My friend Tess LeMarr tells me it’s situational, and the pounds will melt off. I’m not so sure. And we both had a good laugh about Lance Armstrong’s remark to the whistleblower, a statement that appalled Oprah and the nation, “Listen, I called you crazy. I called you a b——, I called you all these things, but I never called you fat.”
Each January some folks make New Year’s resolutions to eat better and exercise more. I do that every night before I go to bed. That resolve lasts until the next morning when I pick up a triple-chocolate muffin and a Diet Coke. That’s what I’m having right now as I peck away at the keyboard, writing another column (My computer stopped working recently, and when I called my son Lance to ask him to troubleshoot the problem for me, he finally said, “Mom, the only thing I can tell you now is to pick up the keyboard and turn it upside down.” When I did, enough food crumbs fell out to feed a small mouse- or maybe a medium-sized one).
I was always thin or average size until I came to work at Southeast as an administrator. A librarian at the college Carol Carlton and I said we could, with our extensive experience with the cuisine of virtually every restaurant in the county, write a book called “Dining Out in Harlan County.”
Before Southeast, I would eat small, nutritious meals, but in Cumberland I found myself at lunch time each work day eating meat, two veggies, bread and desert, with a diet drink, of course.

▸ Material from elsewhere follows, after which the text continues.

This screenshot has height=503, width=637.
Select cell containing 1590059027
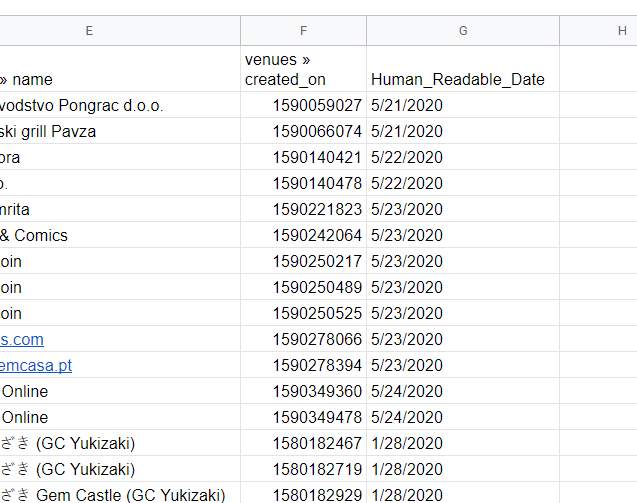tap(303, 105)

Before Southeast, I exercised regularly: riding my bike, swimming, or playing volleyball. After coming to the college as a full-time administrator, I sat at my desk most of the day.
I came to Southeast in August of 1978, and when I went for my annual physical checkup in December, I was amazed at what the scales revealed.
Other folks, however, were more aware than I was, because one day then-president Dr. Larry Stanley said something to this effect, “Vivian. I don’t want to hurt your feelings, but I want you to know I wasn’t always this big. Look at this photo of me when I first came to Southeast. I’m just saying…”
I saw further proof a few weeks later. Parker Boggs, Cathy Creech Whitson and I were at a conference in Memphis, and someone took a picture of us in front of the gate to Elvis’s mansion. There I am in a new gray coat, looking quite pudgy. I have a new coat because the one I wore the winter before was too small for me.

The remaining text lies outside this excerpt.